Bender's many books on writing include Creative Writing DeMystified, Writing and Publishing Personal Essays, Writing in a New Convertible with the Top Down, Keeping a Journal You Love, A Year in the Life: Journaling for Self-Discovery, The Writer's Journal: Forty Writer's and Their Journals, and Perfect Phrases for College Application Essays. Her memoir, A New Theology: Turning to Poetry in a Time of Grief, chronicles how reading and writing poetry helped her cope after the loss of her 25-year-old son and find a way to live with love in the spirit of her son. Her newest collection of poems, entitled Behind Us the Way Grows Wider, appeared in 2012.
She has devoted most of her career to the teaching of writing and the improvement of writing instruction. In addition to her dozen books on writing, she has written instructional and feature articles for Writer's Digest magazine and The Writer magazine. She founded Writing It Real.com, where she provides an on-line instructional magazine for those who write from personal experience and offers individual as well as online group writing instruction.
Bender provided the prompts to the innovative journaling software LifeJournal with Chronicles Software, which helps writers not only generate interesting journal content, but organize and retrieve their ideas. She is also a regular instructor, panelist, and presenter at writing and educational conferences around the country. including at Centrum Foundation in Port Townsend and many locations where annual Writing It Real conferences have been held—Port Townsend, Washington; Oracle, Arizona; Nashville, Tennessee; and Istanbul, Turkey.

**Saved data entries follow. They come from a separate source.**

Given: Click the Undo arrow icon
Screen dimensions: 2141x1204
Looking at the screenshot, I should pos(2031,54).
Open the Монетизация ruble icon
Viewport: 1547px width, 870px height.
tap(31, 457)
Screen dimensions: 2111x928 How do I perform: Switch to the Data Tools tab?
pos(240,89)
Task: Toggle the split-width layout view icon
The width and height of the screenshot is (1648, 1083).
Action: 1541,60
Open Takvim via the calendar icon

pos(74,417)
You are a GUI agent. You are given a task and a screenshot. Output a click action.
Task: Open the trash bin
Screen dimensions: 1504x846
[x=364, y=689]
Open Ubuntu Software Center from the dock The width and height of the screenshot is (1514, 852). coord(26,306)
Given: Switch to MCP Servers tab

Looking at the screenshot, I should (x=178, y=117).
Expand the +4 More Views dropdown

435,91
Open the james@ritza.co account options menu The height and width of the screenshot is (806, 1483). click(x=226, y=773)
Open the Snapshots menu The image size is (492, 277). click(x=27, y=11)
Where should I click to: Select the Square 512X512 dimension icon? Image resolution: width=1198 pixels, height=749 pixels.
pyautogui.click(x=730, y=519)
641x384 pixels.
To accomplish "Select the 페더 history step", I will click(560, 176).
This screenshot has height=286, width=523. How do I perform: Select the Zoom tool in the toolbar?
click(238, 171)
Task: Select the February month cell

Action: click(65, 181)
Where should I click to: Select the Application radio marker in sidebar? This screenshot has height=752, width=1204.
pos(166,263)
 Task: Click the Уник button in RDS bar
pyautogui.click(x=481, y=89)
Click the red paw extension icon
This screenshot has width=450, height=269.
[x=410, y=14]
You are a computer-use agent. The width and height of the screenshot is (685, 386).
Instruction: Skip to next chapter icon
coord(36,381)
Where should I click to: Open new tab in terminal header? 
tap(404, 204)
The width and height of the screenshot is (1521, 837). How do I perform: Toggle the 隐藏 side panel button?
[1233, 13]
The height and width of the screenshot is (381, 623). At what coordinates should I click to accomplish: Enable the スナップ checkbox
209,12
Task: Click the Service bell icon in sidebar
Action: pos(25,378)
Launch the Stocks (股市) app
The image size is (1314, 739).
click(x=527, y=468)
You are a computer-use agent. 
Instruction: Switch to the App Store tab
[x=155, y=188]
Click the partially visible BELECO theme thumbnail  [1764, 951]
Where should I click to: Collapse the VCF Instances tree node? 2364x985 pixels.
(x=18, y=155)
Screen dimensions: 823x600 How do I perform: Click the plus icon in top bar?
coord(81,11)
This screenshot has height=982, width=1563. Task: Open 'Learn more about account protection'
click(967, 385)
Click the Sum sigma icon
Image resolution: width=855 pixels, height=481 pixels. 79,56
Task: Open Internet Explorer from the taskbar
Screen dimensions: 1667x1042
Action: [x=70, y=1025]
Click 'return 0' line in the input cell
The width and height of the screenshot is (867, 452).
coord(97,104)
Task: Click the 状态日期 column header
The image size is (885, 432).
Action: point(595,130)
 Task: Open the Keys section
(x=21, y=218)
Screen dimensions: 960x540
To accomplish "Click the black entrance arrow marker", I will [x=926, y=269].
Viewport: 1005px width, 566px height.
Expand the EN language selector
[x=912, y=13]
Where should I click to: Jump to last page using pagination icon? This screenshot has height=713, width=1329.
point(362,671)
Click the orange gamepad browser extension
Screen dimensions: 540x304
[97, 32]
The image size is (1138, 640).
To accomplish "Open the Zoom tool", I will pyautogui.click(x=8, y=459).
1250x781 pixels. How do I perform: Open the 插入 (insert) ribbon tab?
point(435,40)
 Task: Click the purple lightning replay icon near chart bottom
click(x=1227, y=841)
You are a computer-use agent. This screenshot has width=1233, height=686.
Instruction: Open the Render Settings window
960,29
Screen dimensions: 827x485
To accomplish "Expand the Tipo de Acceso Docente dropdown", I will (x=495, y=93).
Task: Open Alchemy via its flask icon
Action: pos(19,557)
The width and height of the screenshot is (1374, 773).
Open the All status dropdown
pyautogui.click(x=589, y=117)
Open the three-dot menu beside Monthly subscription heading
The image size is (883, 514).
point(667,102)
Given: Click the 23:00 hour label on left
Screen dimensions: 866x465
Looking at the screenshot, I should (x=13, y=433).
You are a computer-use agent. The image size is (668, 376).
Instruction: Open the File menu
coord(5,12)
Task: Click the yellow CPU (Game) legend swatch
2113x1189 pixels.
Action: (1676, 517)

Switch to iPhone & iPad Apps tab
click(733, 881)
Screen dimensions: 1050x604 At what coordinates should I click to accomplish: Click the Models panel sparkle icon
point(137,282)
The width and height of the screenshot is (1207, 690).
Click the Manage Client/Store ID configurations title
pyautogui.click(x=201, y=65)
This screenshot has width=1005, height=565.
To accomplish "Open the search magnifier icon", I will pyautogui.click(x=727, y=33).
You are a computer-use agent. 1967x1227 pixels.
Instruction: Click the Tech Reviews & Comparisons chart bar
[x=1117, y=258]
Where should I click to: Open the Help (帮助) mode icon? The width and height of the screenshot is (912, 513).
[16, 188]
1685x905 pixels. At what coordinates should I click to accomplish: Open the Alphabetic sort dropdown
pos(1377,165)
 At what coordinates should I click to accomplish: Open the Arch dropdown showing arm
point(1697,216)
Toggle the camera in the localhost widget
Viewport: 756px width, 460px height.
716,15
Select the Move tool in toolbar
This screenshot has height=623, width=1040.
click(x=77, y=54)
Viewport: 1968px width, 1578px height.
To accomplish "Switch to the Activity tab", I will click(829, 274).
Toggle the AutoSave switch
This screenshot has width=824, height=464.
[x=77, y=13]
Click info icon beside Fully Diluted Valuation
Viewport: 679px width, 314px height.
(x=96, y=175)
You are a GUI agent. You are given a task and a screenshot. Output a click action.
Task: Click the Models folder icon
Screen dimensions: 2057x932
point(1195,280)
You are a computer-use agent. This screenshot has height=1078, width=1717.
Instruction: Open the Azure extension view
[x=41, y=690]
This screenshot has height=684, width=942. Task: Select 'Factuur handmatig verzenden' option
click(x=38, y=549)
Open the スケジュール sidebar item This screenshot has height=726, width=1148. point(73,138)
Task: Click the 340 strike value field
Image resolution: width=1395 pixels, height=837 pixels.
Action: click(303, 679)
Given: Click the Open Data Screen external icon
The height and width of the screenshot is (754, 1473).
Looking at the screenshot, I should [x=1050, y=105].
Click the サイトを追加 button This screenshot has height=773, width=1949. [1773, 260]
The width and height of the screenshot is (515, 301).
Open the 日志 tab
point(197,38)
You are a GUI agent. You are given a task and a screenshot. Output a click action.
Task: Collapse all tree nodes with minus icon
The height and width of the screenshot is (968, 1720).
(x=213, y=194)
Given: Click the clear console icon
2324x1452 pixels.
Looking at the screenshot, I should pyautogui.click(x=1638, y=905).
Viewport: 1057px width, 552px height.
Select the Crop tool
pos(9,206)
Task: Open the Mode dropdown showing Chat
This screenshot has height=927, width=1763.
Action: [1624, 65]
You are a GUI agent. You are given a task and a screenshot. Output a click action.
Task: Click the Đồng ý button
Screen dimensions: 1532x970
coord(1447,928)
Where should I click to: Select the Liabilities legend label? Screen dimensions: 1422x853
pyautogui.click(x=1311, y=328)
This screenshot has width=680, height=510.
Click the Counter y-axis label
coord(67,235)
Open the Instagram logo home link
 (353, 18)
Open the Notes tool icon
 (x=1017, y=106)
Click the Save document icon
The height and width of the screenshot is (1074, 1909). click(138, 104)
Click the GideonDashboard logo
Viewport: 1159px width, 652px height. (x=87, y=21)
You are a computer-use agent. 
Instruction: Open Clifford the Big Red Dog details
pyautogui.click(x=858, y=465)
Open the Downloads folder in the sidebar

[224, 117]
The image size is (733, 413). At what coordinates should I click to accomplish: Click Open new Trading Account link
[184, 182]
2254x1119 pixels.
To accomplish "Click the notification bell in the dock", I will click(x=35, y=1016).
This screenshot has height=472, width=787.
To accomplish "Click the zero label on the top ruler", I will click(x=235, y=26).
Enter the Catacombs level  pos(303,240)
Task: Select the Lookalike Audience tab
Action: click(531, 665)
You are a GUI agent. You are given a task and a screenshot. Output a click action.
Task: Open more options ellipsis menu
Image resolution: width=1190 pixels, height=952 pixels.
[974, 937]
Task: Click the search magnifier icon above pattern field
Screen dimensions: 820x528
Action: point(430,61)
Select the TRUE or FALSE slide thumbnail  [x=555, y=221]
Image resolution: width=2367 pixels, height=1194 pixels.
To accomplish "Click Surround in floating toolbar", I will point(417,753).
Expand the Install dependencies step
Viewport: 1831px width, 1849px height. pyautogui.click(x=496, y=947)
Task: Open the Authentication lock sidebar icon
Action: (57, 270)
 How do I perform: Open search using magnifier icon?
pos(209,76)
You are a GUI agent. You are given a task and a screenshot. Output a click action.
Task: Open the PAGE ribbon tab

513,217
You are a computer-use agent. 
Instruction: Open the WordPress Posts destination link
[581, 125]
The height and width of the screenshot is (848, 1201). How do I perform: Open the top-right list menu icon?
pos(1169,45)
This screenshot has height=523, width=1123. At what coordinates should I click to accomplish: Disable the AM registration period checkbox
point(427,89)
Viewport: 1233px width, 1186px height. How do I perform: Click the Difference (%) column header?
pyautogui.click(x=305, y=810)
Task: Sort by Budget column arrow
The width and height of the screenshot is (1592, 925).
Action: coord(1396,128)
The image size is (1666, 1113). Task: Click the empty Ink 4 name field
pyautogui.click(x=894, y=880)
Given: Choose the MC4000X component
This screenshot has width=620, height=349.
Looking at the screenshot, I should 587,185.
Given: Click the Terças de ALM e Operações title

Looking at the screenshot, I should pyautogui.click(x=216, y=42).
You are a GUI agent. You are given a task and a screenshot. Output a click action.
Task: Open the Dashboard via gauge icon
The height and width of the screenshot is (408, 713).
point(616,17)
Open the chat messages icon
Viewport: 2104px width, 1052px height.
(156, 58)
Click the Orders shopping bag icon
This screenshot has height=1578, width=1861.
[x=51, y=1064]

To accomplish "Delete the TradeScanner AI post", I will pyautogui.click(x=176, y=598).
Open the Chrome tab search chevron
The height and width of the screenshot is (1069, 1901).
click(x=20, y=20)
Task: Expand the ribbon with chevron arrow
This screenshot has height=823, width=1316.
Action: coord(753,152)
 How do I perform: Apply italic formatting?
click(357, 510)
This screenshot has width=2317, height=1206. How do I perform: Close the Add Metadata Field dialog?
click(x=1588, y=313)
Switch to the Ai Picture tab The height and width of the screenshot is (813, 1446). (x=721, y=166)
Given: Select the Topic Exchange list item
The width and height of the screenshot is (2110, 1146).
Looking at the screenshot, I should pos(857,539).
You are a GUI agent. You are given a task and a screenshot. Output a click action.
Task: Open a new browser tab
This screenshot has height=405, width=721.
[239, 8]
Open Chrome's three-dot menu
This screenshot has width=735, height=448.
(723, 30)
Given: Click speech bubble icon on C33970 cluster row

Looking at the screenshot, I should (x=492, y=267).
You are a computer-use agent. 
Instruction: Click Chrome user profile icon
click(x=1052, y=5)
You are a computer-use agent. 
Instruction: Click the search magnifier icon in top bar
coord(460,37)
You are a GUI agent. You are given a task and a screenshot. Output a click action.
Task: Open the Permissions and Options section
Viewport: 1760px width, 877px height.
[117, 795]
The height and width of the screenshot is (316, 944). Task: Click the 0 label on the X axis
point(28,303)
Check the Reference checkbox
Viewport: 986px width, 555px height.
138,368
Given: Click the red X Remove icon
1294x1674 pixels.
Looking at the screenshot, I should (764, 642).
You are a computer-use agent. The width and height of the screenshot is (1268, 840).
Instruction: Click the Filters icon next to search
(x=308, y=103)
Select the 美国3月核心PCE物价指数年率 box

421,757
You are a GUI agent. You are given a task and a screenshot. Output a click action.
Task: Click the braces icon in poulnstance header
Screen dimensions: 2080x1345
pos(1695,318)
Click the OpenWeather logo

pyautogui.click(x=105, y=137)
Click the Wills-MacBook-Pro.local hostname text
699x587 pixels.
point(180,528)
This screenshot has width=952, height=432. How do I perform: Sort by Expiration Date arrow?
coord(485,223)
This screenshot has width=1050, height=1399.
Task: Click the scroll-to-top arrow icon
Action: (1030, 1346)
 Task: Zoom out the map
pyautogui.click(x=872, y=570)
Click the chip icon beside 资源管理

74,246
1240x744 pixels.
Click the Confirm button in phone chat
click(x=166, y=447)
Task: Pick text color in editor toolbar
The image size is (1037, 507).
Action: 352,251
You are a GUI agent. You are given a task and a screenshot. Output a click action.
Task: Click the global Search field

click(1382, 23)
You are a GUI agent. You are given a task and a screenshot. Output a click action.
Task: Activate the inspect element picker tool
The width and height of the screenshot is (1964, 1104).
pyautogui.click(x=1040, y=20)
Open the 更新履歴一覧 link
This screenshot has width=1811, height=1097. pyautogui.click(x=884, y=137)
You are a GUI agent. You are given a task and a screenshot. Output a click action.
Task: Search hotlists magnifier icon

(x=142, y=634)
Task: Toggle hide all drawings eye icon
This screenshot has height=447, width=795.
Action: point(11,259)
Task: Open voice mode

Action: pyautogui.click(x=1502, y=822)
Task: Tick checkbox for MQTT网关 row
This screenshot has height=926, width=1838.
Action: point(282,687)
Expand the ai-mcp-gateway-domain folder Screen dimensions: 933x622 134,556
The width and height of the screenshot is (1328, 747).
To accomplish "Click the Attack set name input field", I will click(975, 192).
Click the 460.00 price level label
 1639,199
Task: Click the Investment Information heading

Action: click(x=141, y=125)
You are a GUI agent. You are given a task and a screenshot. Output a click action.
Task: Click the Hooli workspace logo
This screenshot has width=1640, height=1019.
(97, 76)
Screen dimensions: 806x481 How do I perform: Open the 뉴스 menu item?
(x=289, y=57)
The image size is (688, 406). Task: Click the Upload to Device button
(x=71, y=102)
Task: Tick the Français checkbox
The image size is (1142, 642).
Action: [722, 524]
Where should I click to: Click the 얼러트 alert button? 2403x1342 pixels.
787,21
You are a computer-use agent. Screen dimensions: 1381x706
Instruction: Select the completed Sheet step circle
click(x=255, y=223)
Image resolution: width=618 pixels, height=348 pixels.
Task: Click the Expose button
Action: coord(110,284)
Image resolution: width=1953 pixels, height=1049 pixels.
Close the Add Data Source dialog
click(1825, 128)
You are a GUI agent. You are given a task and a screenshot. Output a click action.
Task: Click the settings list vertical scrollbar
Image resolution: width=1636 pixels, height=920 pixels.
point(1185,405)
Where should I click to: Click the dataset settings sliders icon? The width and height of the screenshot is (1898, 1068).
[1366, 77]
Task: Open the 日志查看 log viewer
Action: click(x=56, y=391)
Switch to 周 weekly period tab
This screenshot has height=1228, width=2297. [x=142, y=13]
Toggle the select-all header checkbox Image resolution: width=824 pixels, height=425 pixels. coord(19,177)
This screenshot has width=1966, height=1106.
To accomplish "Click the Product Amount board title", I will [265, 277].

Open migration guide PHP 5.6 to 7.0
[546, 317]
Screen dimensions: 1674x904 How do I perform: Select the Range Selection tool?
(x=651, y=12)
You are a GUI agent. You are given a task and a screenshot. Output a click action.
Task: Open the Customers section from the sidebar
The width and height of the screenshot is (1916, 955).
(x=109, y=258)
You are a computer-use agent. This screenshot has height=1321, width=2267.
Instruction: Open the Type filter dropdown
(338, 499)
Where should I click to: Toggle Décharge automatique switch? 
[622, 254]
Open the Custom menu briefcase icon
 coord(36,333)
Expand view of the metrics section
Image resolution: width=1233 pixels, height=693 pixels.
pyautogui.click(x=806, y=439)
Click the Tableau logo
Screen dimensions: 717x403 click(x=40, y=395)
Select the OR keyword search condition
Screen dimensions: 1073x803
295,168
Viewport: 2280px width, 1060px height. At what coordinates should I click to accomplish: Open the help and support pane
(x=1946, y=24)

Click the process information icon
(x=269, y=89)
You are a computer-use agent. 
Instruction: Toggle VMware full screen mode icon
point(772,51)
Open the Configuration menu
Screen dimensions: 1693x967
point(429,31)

Sheila is well known for her three-step response method that helps authors receive response from trusted listeners, which empowers authors' efforts at revision rather than have them feel their work is being "critiqued" or "torn apart," as the root of that word implies. Authors, she believes, can improve their writing and best fix their drafts after they have heard 1) the words and phrases that stick in the listeners' /readers' ears, 2a) the feelings listeners/readers have after hearing/reading a piece that they feel are in keeping with what the author attempted, 2b) the feelings that are in the way of fully appreciating the work such as places of confusion and feeling left out, and 3) curiosities, where the audience wishes to know.
Bender graduated from the University of Wisconsin with a degree in English and earned an MAT in Secondary Education from Keane College and an MA in Creative Writing from the University of Washington. Her poems, essays, and reviews have appeared in anthologies, newspapers, and literary magazines around North America, including The Bellingham Review, Northwest Passage, Poetry Northwest, The Seattle Times, and the Women's Studies Quarterly.